Sometimes I imagine the universe as a vast, intricate tapestry, every thread already woven and complete, with my consciousness merely tracing different paths across its surface. What feels like truth might be nothing more than the particular angle from which I view this fabric at one moment. Rather than before and after, cause and effect, there’s only boundless whole, timeless and complete, so that what feels like progression is merely the order that I impose on something that’s far vaster and stranger.
Besides, it is certainly possible—perhaps even likely—that my perceptions are grossly, hilariously distorted: that every sight is merely a shadow on the cave wall. Doesn’t it seem likely that life is much stranger than my mind can conceive? Isn’t the only truth, the only truth for which you can’t doubt, the sensations that you feel while you read this sentence?
Perhaps the task, then, is to avoid shackling your perceptions, to avoid the rigid or conclusive or insular when it comes to reality—especially because life might contain paradoxes such as the taste of the number seven, such as the weight of love, such as the color of sound—so that you can, instead, faithfully inhabit those moments when one truth dissolves into another, when an I finally recognizes itself in a reflection.
Plato’s allegory of the cave reflects how comfortable we become with our illusions, even when enlightened philosopher’s try to rouse us out of our confusion. But maybe the cave prisoners are happier. Maybe our dream life frees us from the endless juggling of past and future. Although, sometimes I have a nightmare, and am relieved to wake up, even if it means a return to this world of past, present, and future, with all its hardships and joys. So much to ponder…I need another cup of coffee!
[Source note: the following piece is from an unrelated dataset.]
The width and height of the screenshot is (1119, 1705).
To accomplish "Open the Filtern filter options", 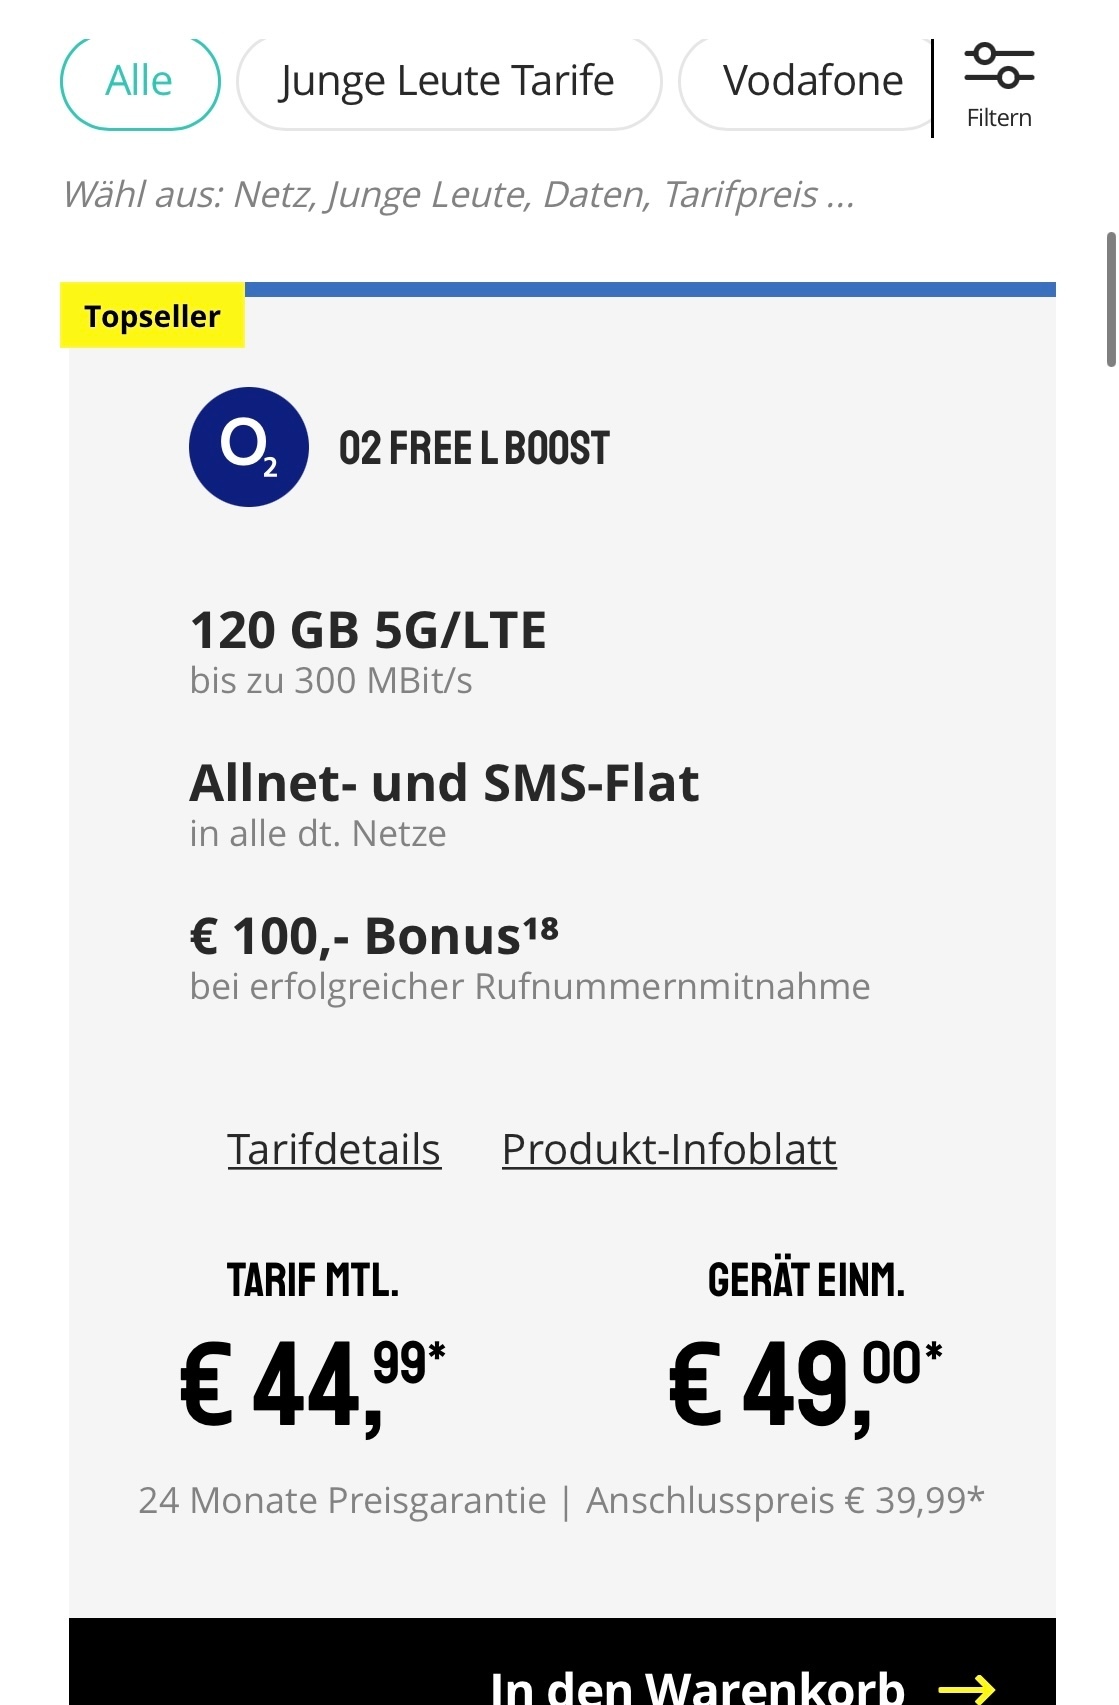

I hope you write even more about dreaming. . . you described that sense well, of a timeless present. Dreamers and dreaming is intriguing to me on a variety of levels. You got me thinking about how what we write will change our memory, and I've noticed when writing about my childhood it is as if i take the immediacy of feeling and mold it in a way that only my now older mind can - my thinking and writing of the moment sort of fills it out, like a narrative you said. It IS indeed like waking from a dream and writing about said dream. . . the dream is immediate, it is emotion, it is intense, and yet writing about it distills the power into a coherent meaning. . . it feels less like it removes the magic from the dreamworld and more like it turns it into a helpful tool. I just never would've put writing about dreams in the same category as writing about our pasts, yet there it is - clear as day. Great piece!